BRIEF ::
Please write out the records again with every "Viewport" swapped for "Window" and nothing else changed. Leave the pictures out of your answer.

begin INFORMATION SUPPLIED

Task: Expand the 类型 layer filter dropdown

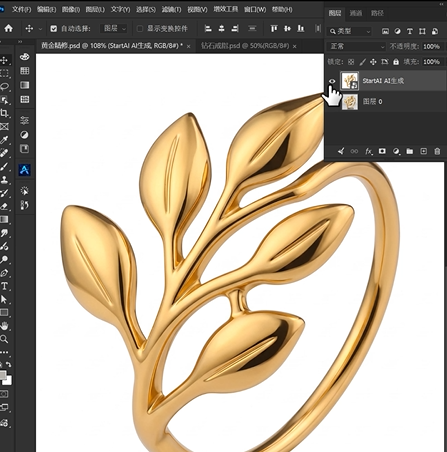Action: coord(350,31)
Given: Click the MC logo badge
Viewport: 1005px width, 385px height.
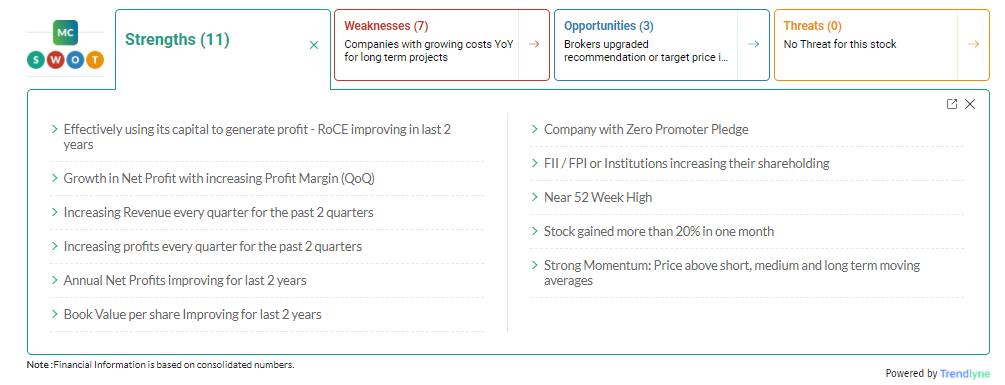Looking at the screenshot, I should point(65,32).
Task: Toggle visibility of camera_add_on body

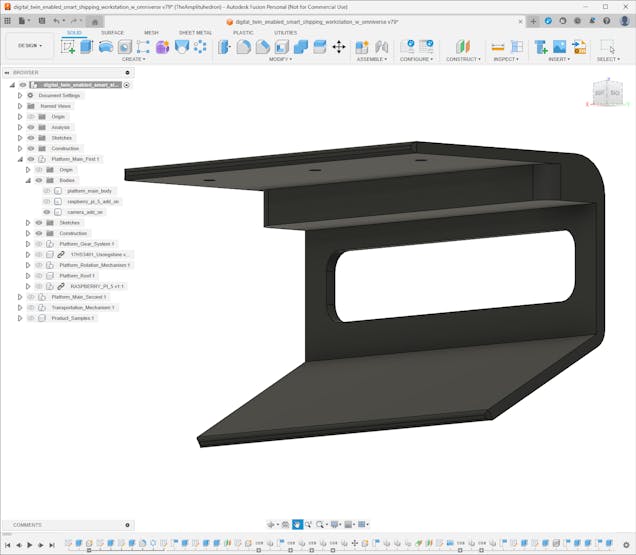Action: tap(47, 212)
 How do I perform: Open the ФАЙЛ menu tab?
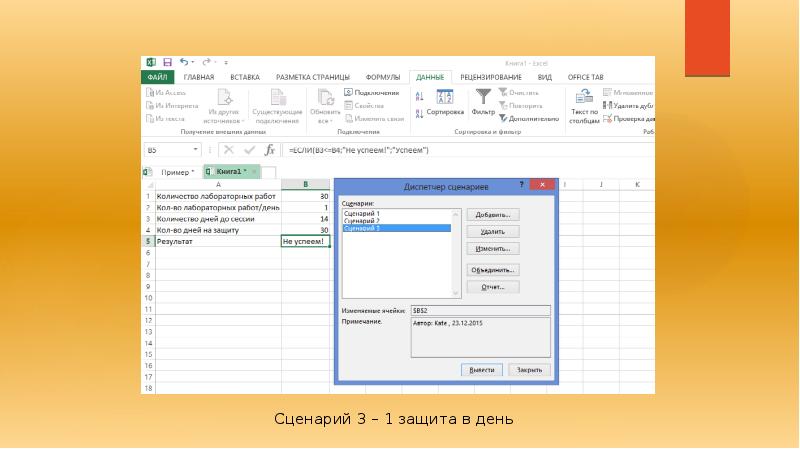click(157, 77)
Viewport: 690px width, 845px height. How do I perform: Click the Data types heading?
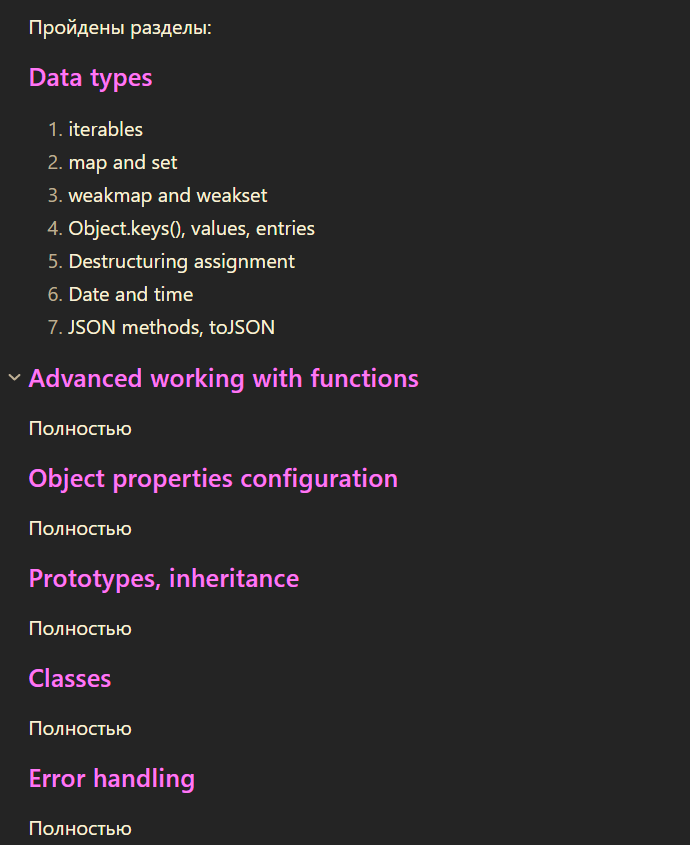pos(91,78)

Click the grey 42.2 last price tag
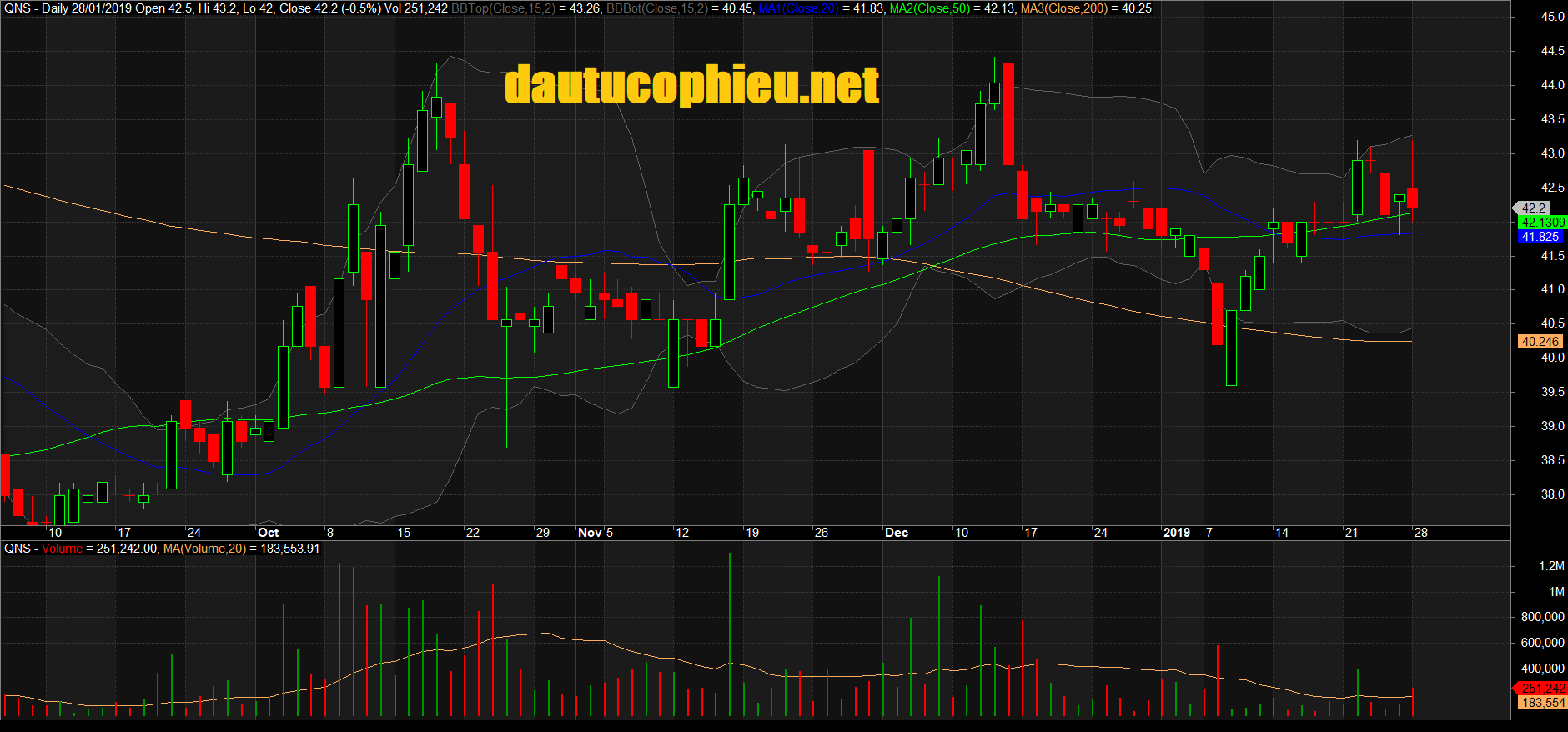(x=1533, y=208)
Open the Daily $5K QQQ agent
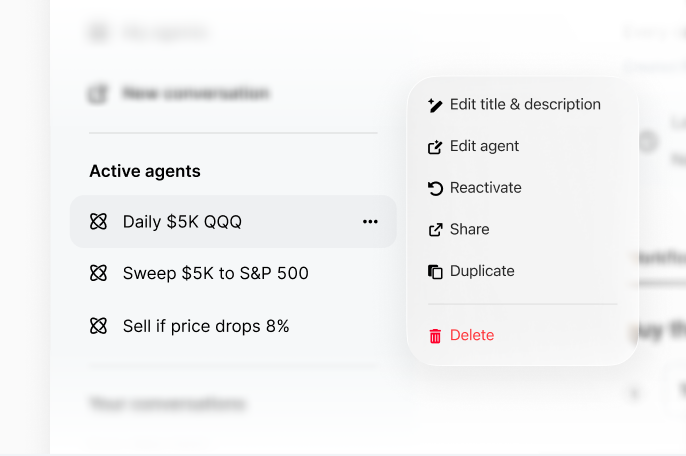 click(182, 222)
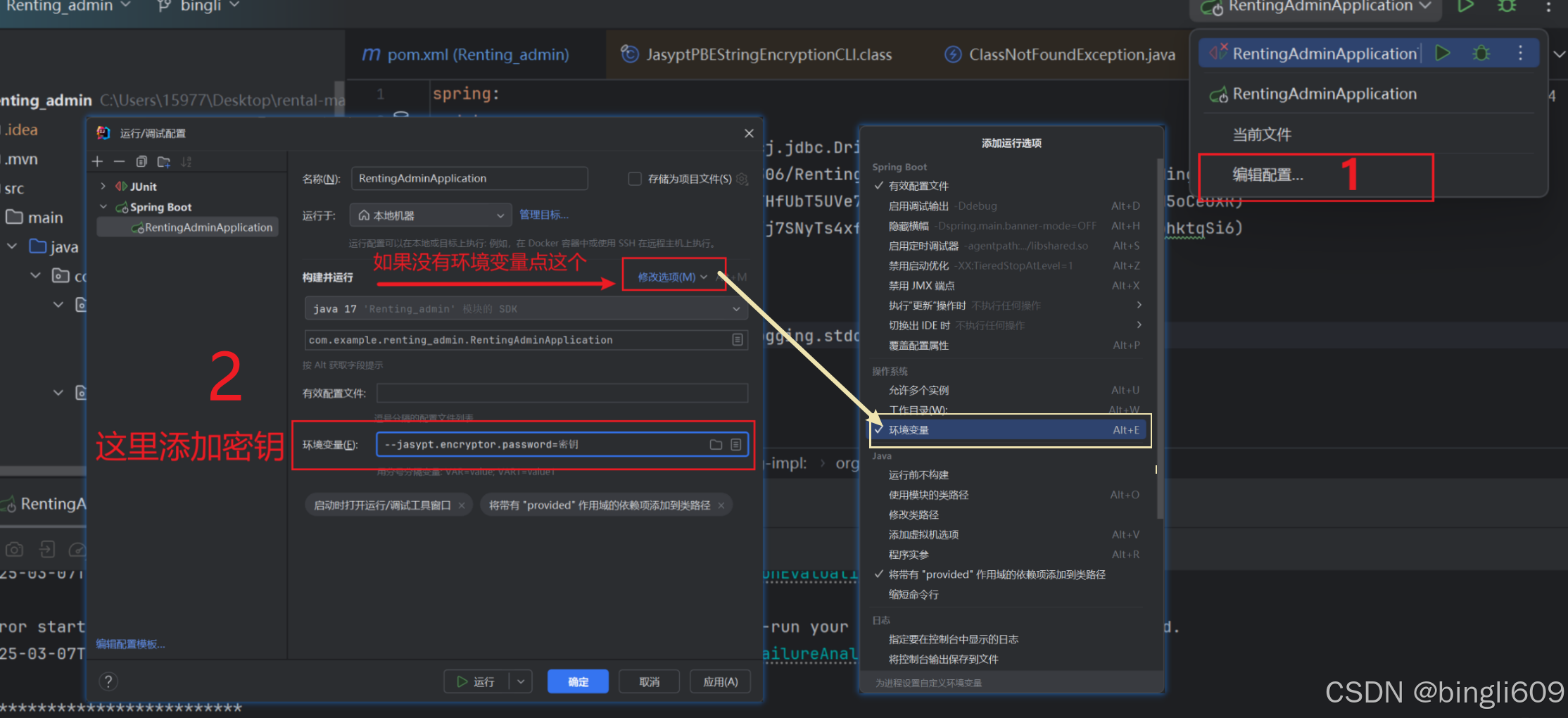Screen dimensions: 1568x718
Task: Copy the configuration via the duplicate icon
Action: click(x=141, y=162)
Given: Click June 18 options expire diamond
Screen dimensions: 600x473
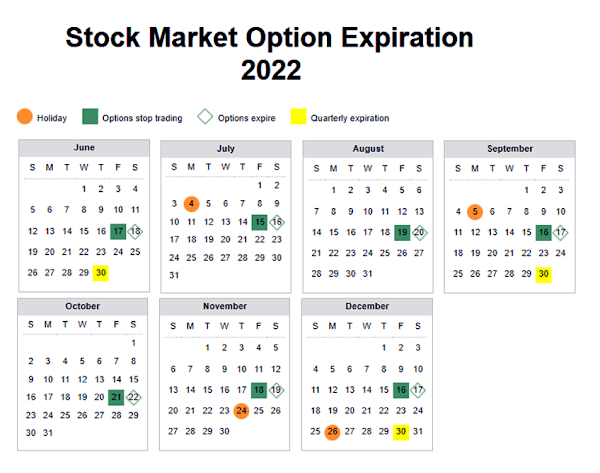Looking at the screenshot, I should [x=135, y=231].
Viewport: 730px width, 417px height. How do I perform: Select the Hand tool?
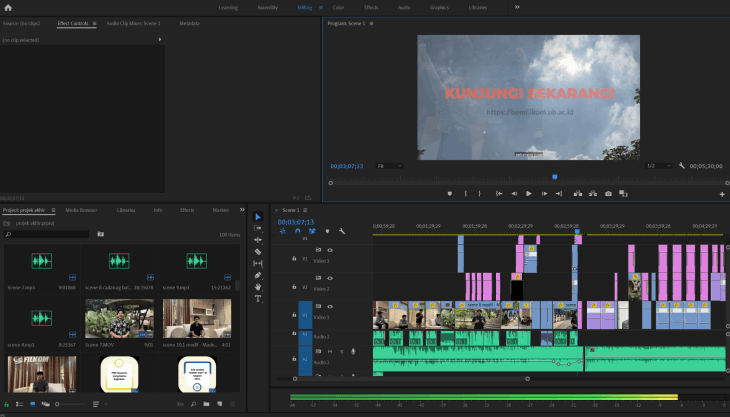[258, 287]
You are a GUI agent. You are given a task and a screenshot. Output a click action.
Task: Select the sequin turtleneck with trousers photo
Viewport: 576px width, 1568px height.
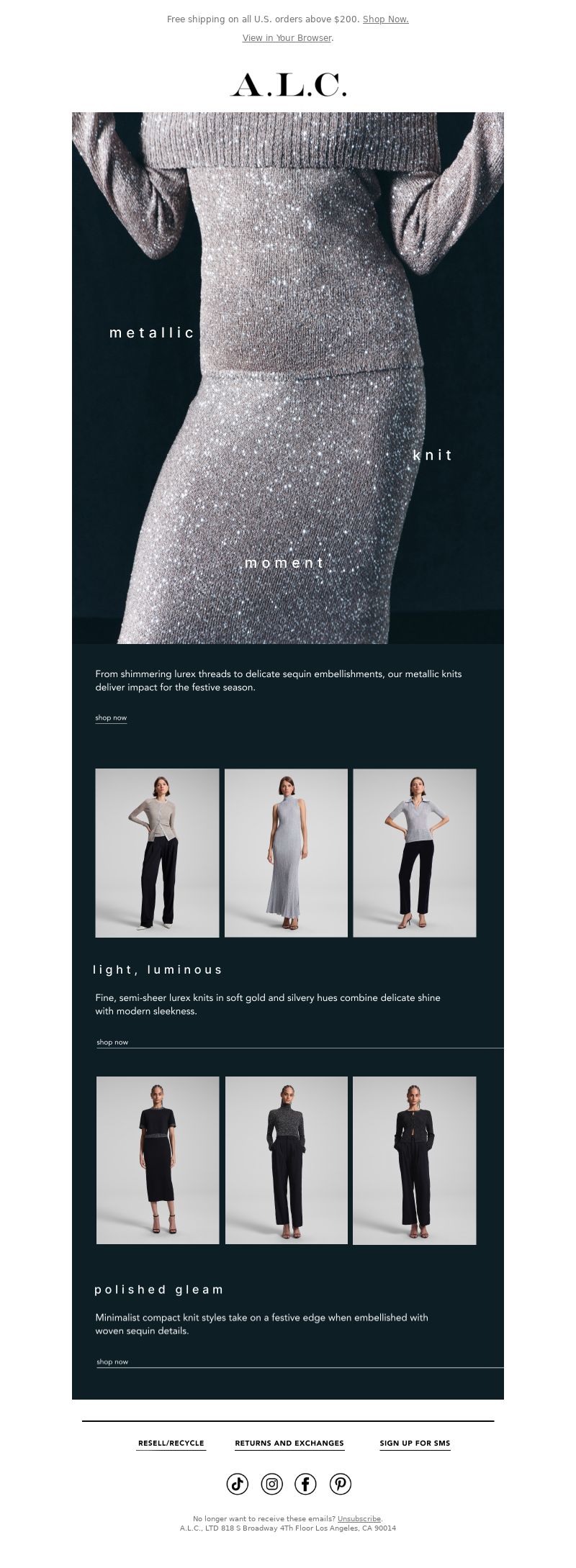287,1160
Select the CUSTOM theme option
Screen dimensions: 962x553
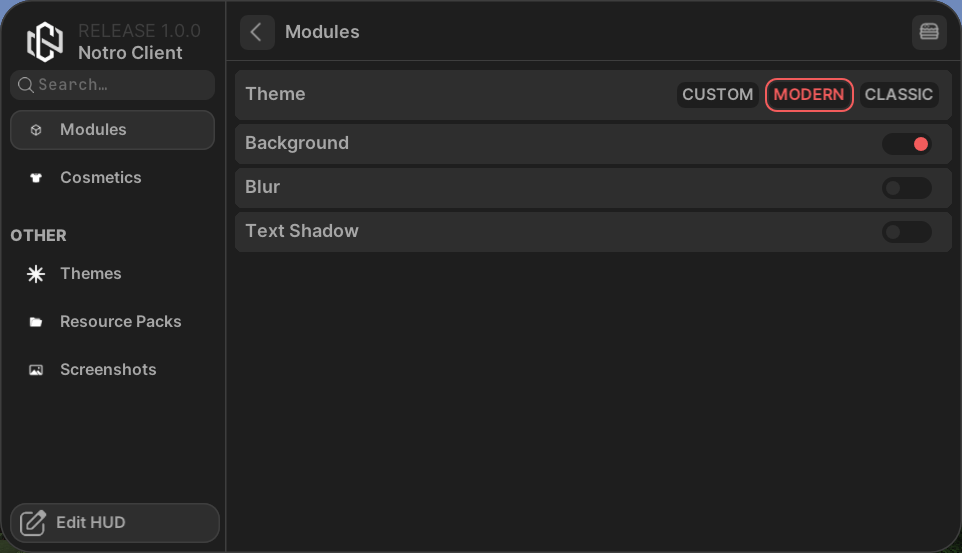coord(717,95)
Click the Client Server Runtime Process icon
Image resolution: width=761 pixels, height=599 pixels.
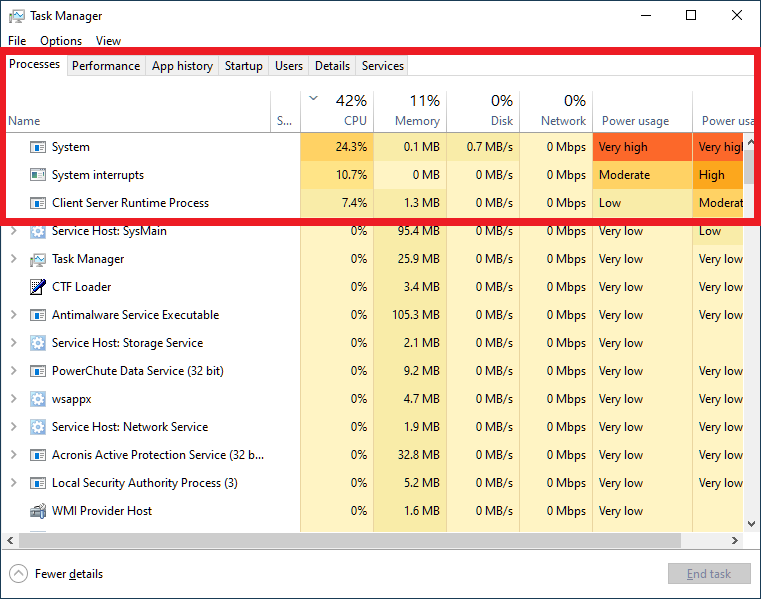[38, 203]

end INFORMATION SUPPLIED

SOLUTION BELOW ::
Task: Expand the 类型 layer filter dropdown

Action: coord(350,31)
Given: Click the MC logo badge
Window: 1005px width, 385px height.
Looking at the screenshot, I should point(65,32).
Task: Toggle visibility of camera_add_on body

Action: tap(47, 212)
 How do I perform: Open the ФАЙЛ menu tab?
click(157, 77)
Window: 690px width, 845px height. How do I perform: Click the Data types heading?
pos(91,78)

Click the grey 42.2 last price tag
(x=1533, y=208)
Open the Daily $5K QQQ agent
 click(182, 222)
Screen dimensions: 1568x718
Task: Copy the configuration via the duplicate icon
Action: click(x=141, y=162)
Given: Click June 18 options expire diamond
Screen dimensions: 600x473
Looking at the screenshot, I should [x=135, y=231].
Window: 730px width, 417px height. How do I perform: Select the Hand tool?
[258, 287]
You are a GUI agent. You are given a task and a screenshot. Output a click action.
Task: Select the sequin turtleneck with trousers photo
Window: 576px width, 1568px height.
287,1160
Select the CUSTOM theme option
Screen dimensions: 962x553
coord(717,95)
Click the Client Server Runtime Process icon
Image resolution: width=761 pixels, height=599 pixels.
[38, 203]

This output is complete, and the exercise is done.